▶ _PROBLEM DESCRIPTION_
Search the listing below for the word "computer", and copy every line in which it turns up.

*** Begin section ***

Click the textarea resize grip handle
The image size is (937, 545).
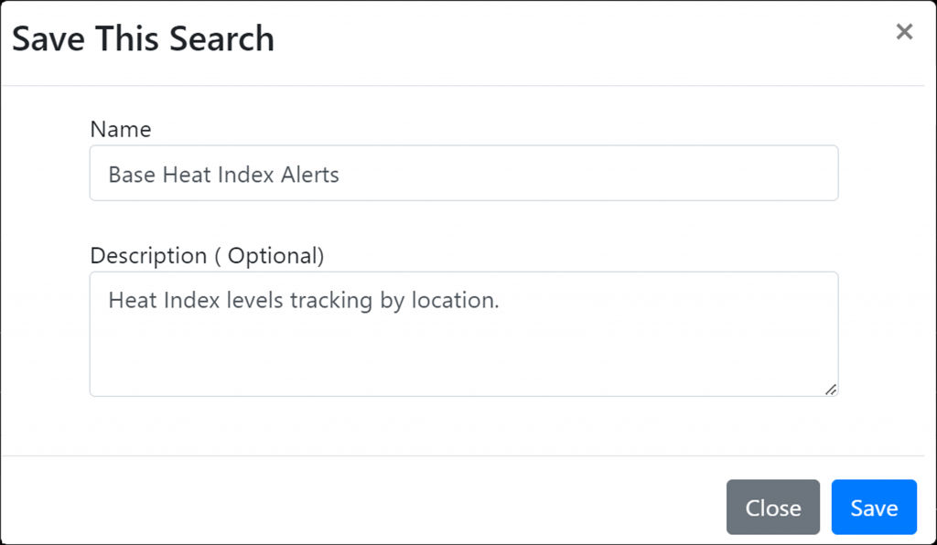[832, 391]
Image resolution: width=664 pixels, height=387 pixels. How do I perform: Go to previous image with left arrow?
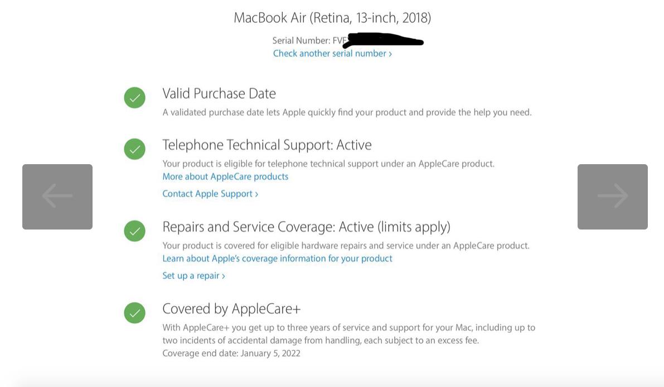(x=57, y=197)
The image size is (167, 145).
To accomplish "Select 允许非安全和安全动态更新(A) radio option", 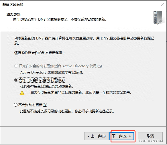I will pyautogui.click(x=16, y=80).
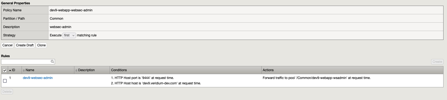Click the Conditions column header
447x100 pixels.
pos(119,70)
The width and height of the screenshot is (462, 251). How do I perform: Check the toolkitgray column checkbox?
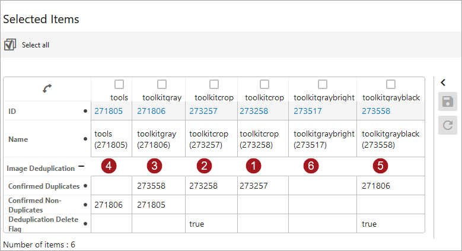coord(162,84)
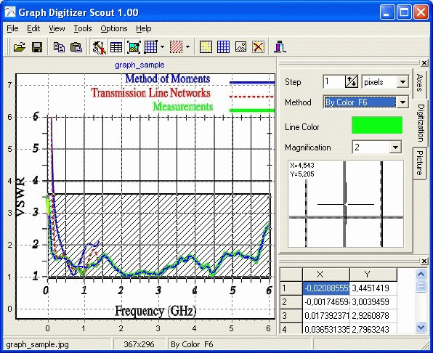The height and width of the screenshot is (353, 433).
Task: Open the Method By Color combo box
Action: click(365, 102)
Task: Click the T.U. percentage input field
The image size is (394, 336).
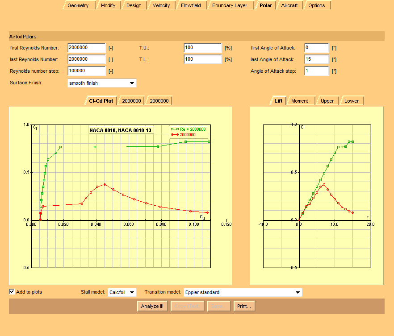Action: [x=202, y=48]
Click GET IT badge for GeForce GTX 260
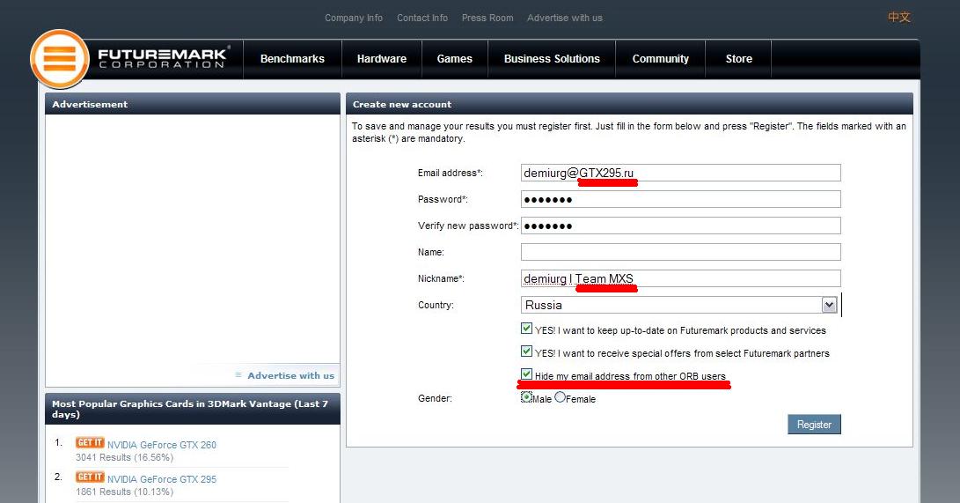This screenshot has height=503, width=960. [x=90, y=443]
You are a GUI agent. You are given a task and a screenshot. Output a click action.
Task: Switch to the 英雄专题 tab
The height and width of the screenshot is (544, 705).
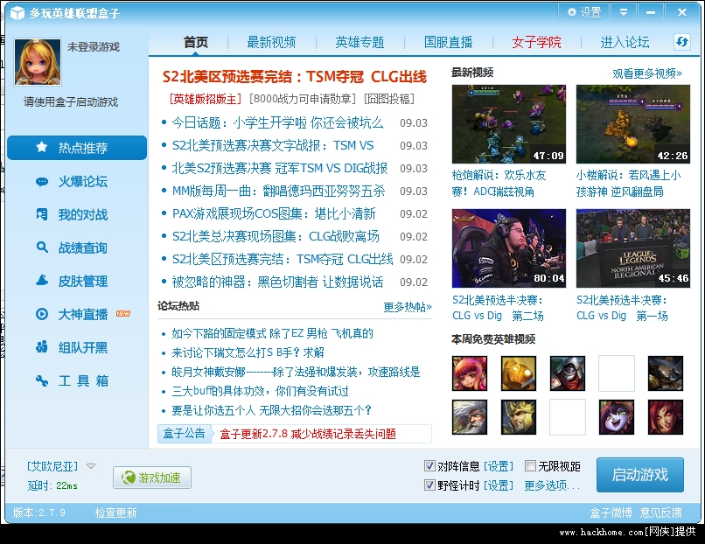point(359,42)
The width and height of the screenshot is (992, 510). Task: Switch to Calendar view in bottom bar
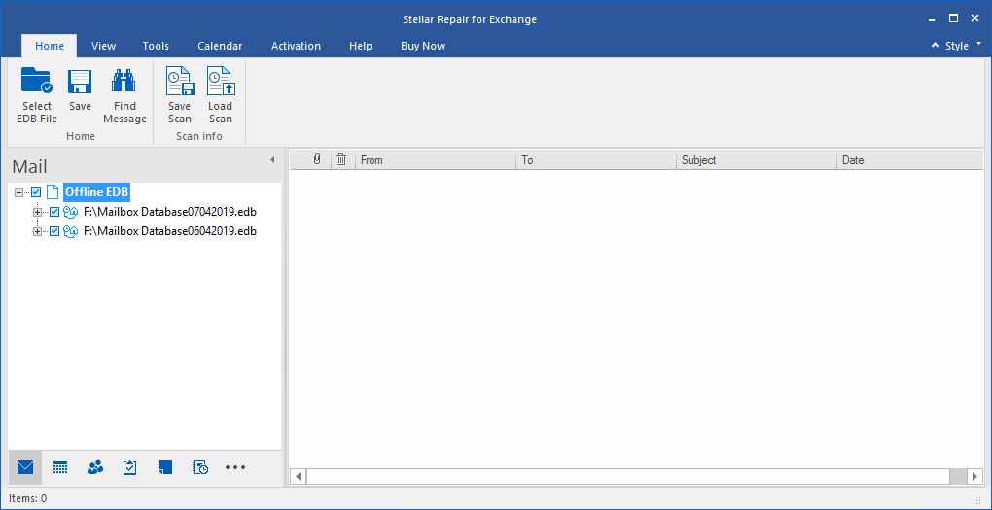60,467
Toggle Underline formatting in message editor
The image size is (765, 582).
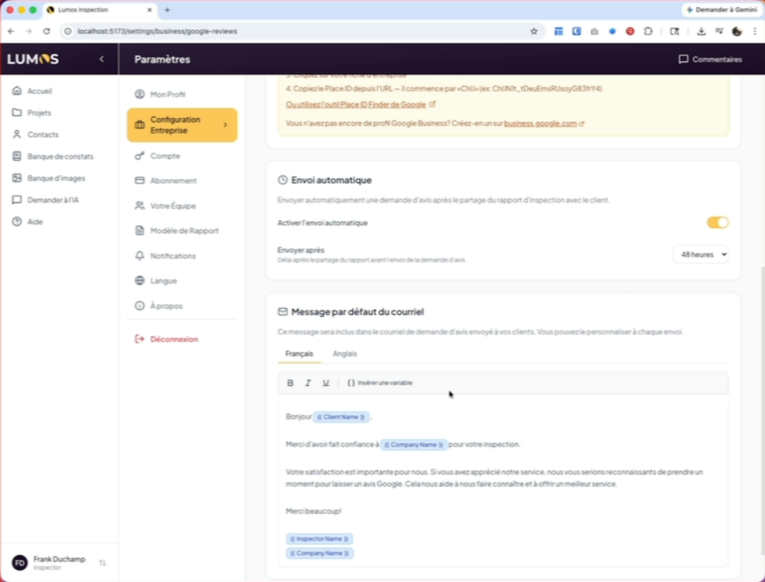click(x=326, y=383)
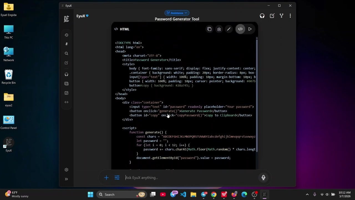The height and width of the screenshot is (200, 355).
Task: Open pinned chats in sidebar
Action: tap(66, 44)
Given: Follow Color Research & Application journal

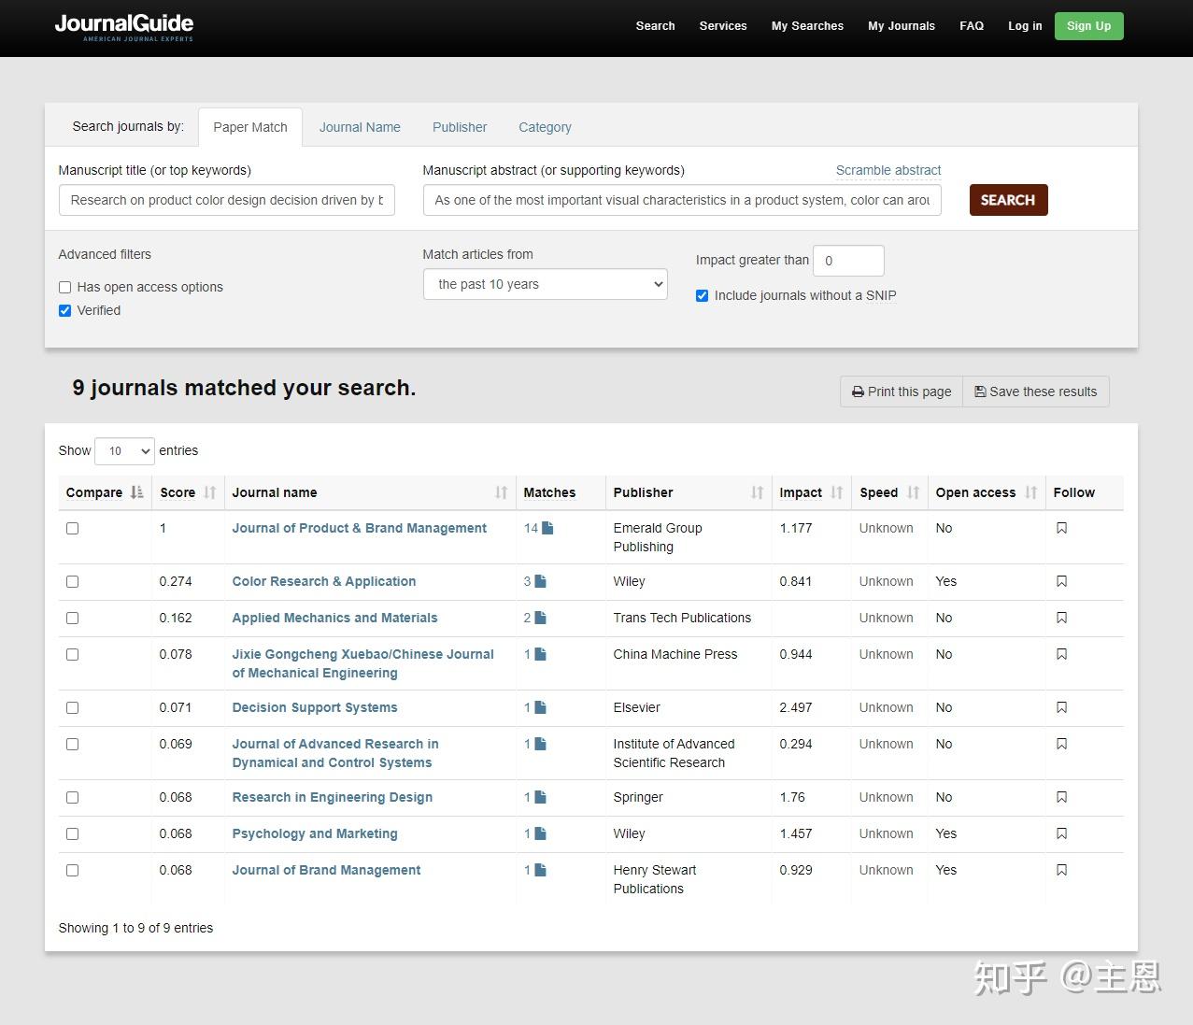Looking at the screenshot, I should [1061, 581].
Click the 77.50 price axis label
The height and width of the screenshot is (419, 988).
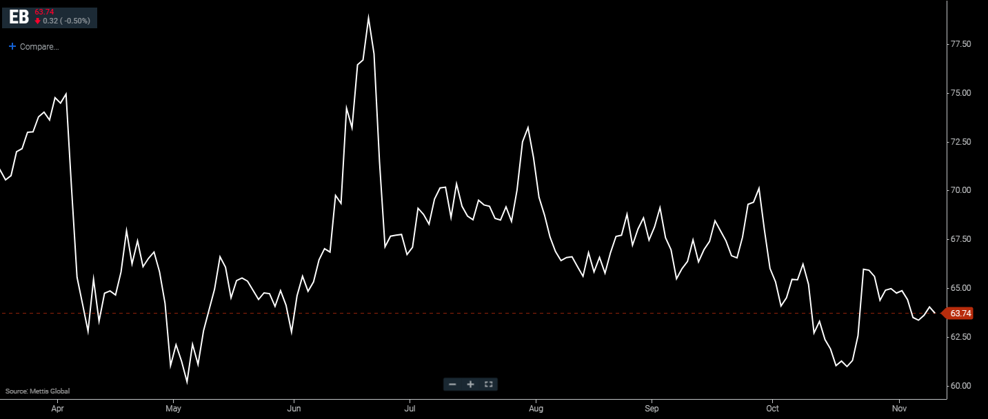coord(960,44)
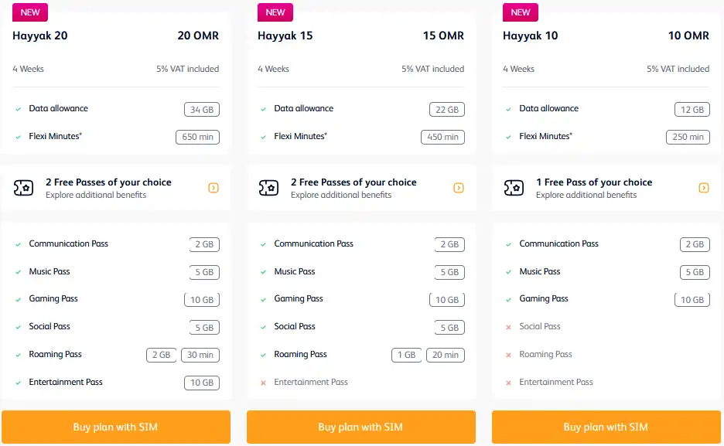Click the ticket icon for Hayyak 10 Free Pass
This screenshot has width=724, height=446.
[513, 187]
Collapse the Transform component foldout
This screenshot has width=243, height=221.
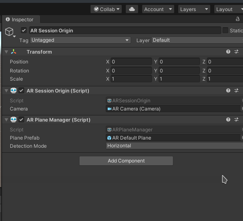7,52
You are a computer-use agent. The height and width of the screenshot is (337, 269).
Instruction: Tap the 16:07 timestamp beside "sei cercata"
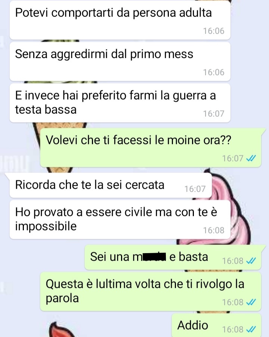(x=195, y=189)
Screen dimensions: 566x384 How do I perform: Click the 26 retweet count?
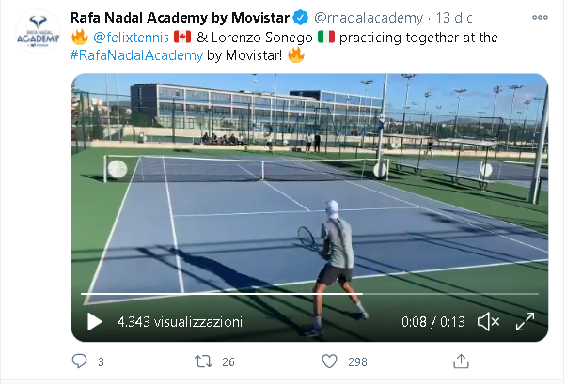[x=228, y=361]
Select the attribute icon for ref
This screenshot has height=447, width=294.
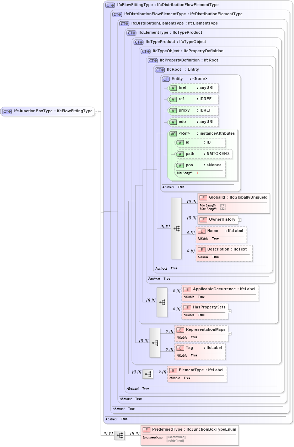pyautogui.click(x=174, y=99)
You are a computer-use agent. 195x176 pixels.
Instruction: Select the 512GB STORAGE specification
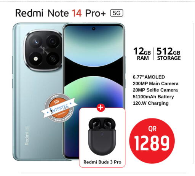coord(169,54)
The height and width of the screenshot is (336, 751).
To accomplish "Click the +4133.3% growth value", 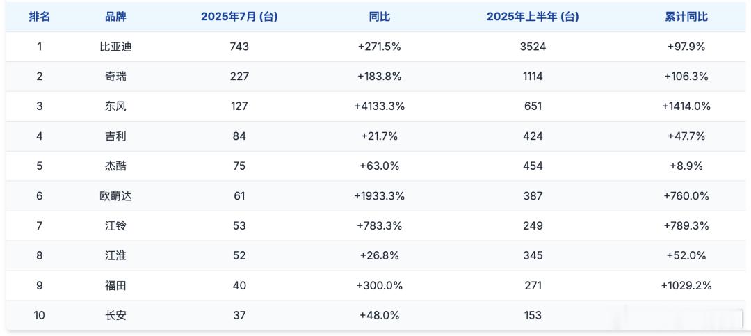I will coord(380,106).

*** End section ***

▶ _EXERCISE RESULT_
You are a computer-use agent. The height and width of the screenshot is (337, 269).
You are a computer-use agent. 195x176 pixels.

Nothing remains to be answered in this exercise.